▶ CHALLENGE
Update the data from its start down through the line containing "The image size is (1200, 630).", replacing "Publishing Support" with "Billing Support" and leaving everything else unchanged. Leave the pictures out of your answer.

▶ MATERIAL SHOWN
--------------------
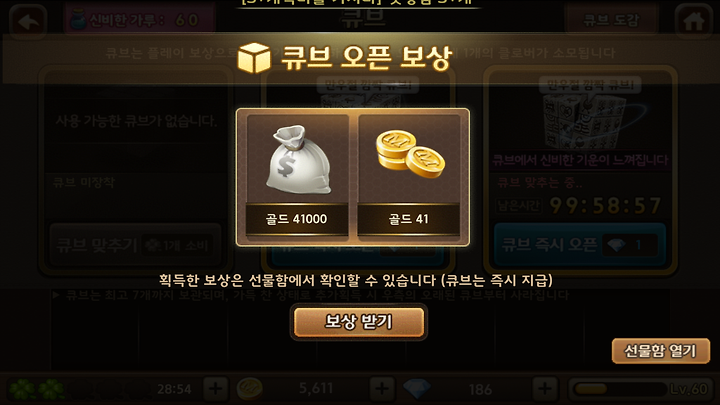The width and height of the screenshot is (720, 405).
Task: Add more clovers with plus icon
Action: click(x=215, y=389)
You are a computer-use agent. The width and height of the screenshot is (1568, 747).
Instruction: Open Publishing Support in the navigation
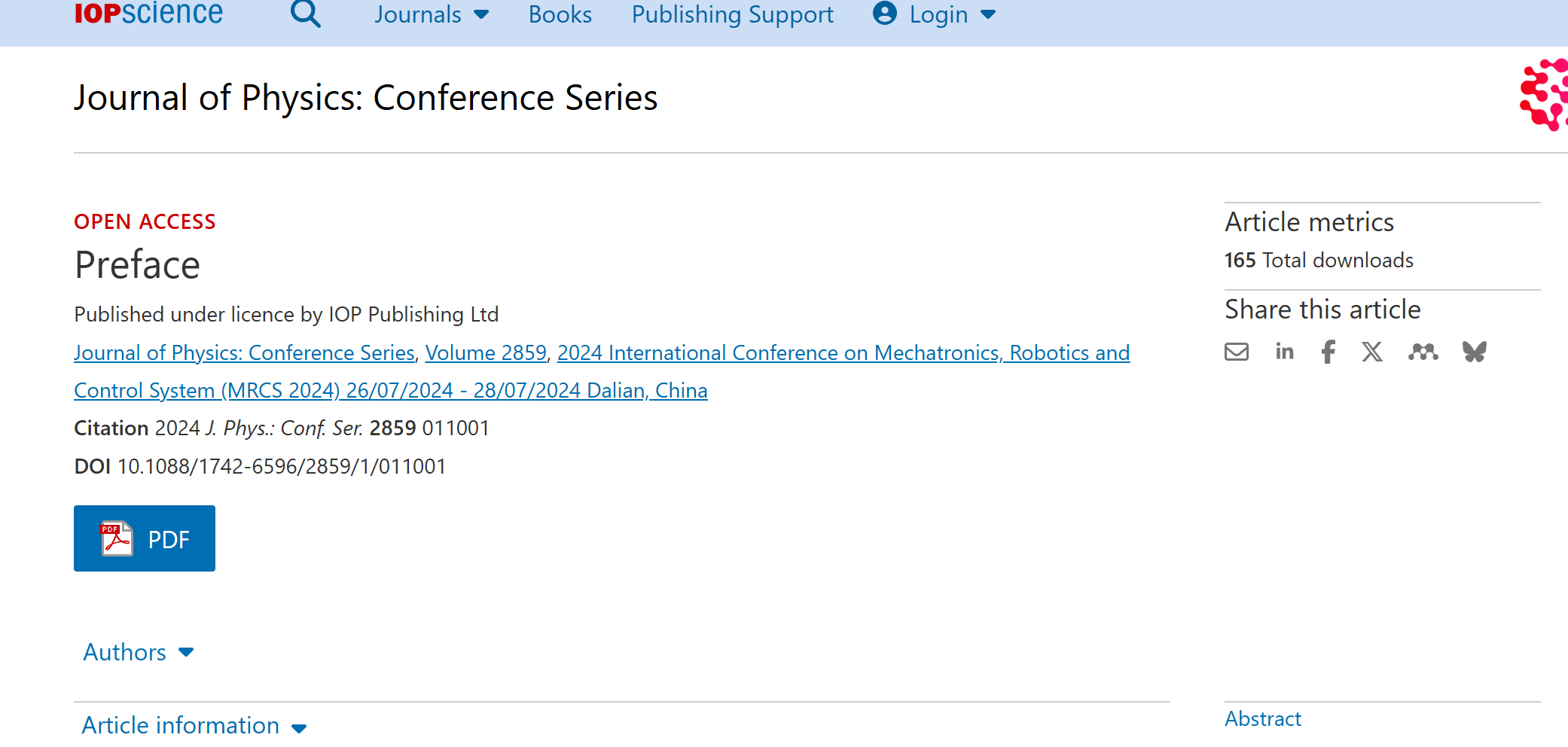point(732,14)
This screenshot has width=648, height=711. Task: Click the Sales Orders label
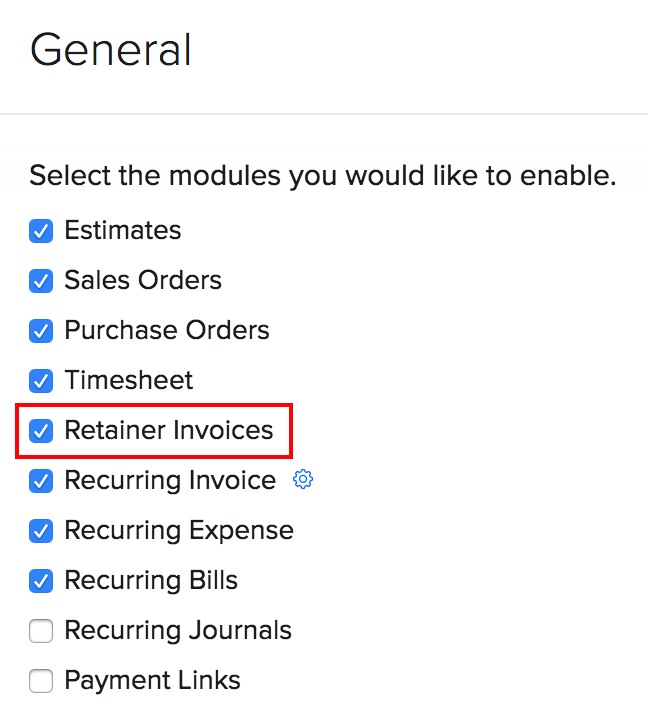click(x=143, y=280)
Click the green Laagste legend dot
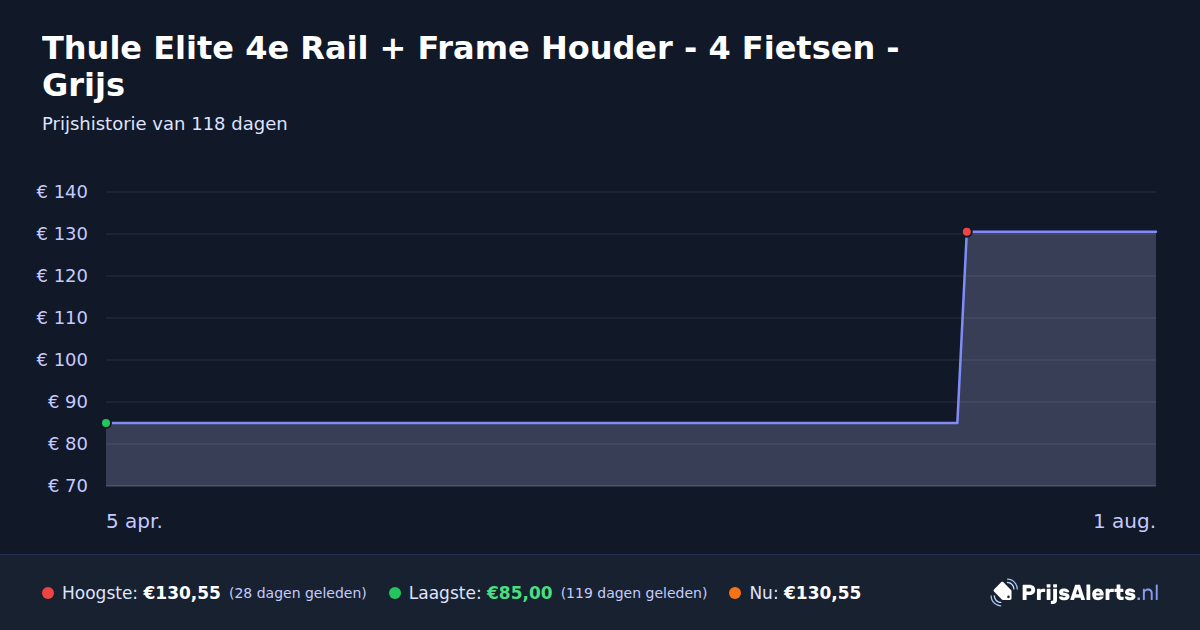The image size is (1200, 630). click(395, 593)
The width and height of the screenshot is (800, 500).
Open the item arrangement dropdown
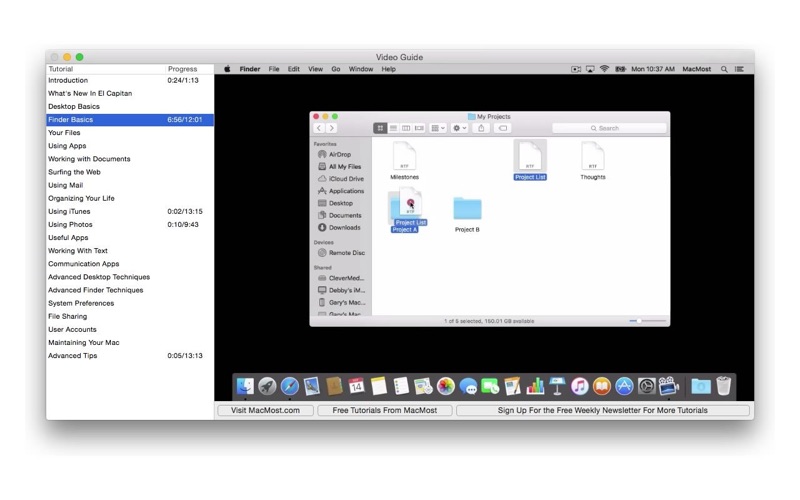pyautogui.click(x=438, y=128)
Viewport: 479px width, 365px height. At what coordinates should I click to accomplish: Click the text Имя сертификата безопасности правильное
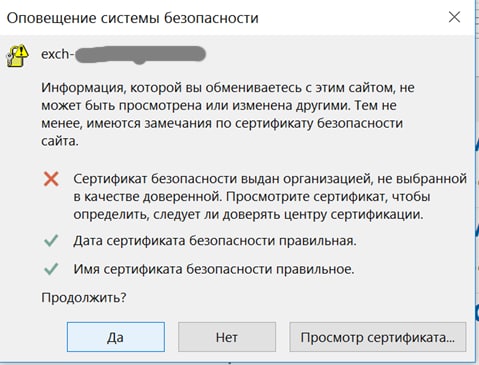214,269

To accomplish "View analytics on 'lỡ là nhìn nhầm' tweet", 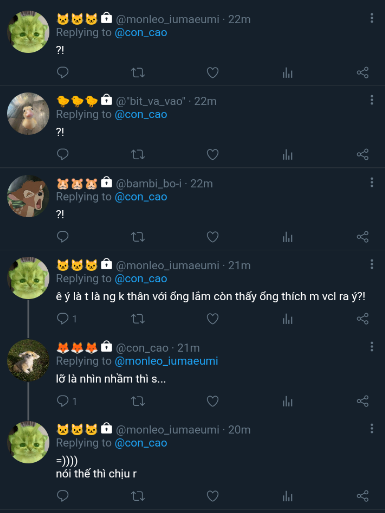I will (287, 401).
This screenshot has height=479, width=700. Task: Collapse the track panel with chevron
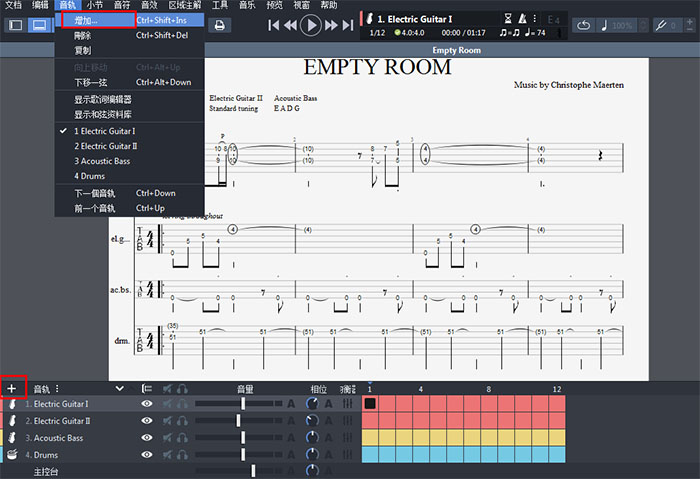[120, 388]
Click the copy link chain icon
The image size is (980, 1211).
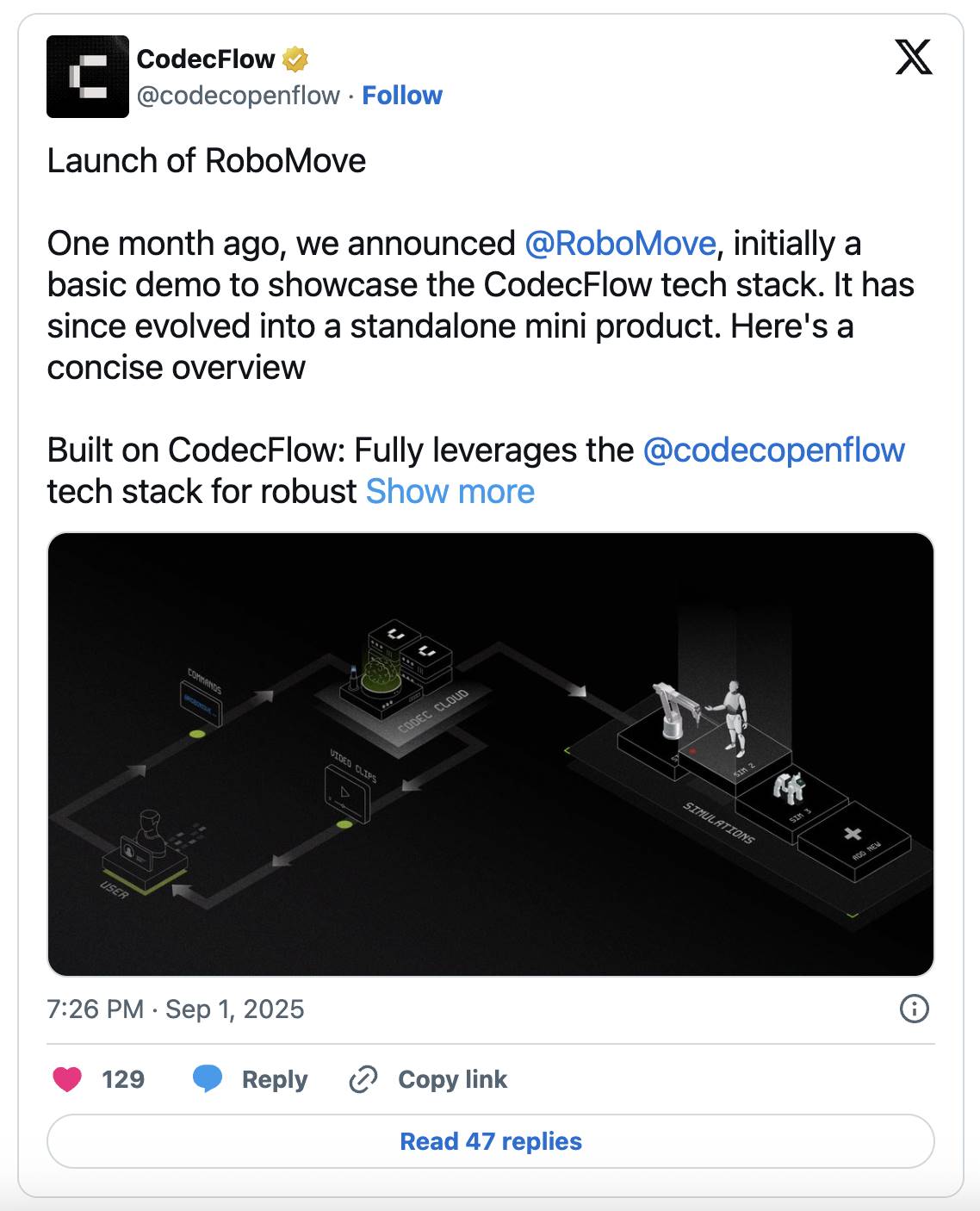coord(363,1079)
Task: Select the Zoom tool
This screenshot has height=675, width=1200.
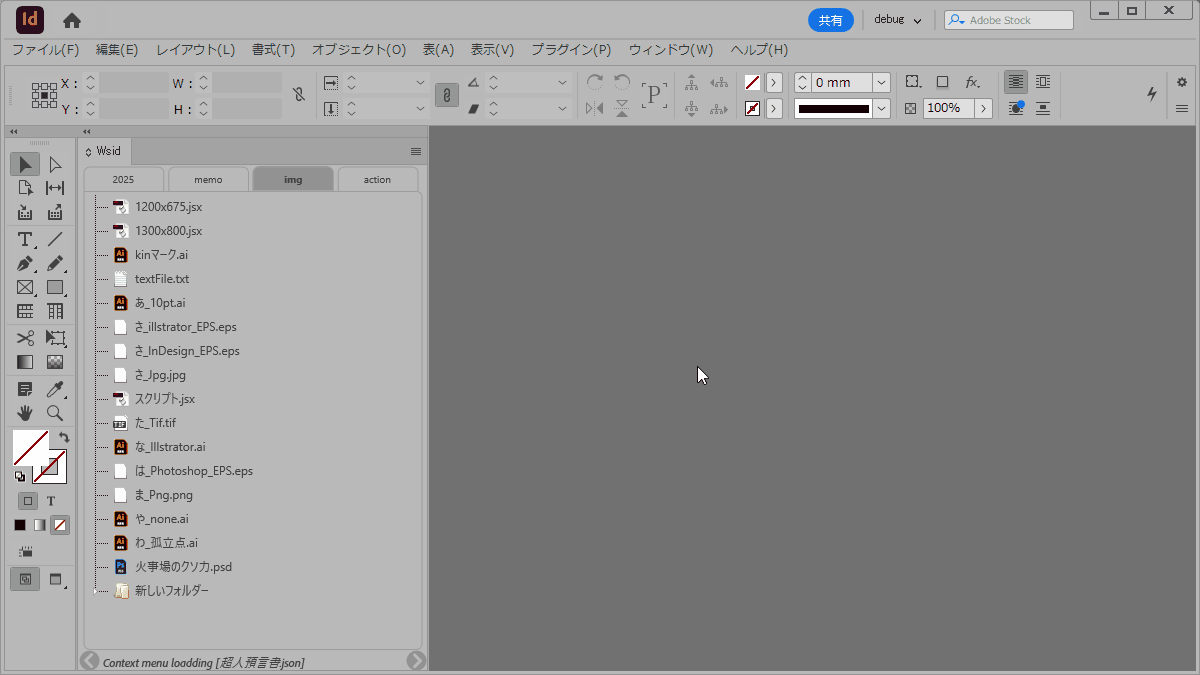Action: tap(55, 412)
--------------------
▶ WRITTEN REPLY
The width and height of the screenshot is (720, 405).
Task: Add more clovers with plus icon
Action: click(x=215, y=389)
You are a computer-use agent. The width and height of the screenshot is (1568, 747).
Instruction: Open Billing Support in the navigation
point(732,14)
This screenshot has width=648, height=711. Task: Click the Sales Orders label
click(x=143, y=280)
Click the green Laagste legend dot
The image size is (1200, 630). click(395, 593)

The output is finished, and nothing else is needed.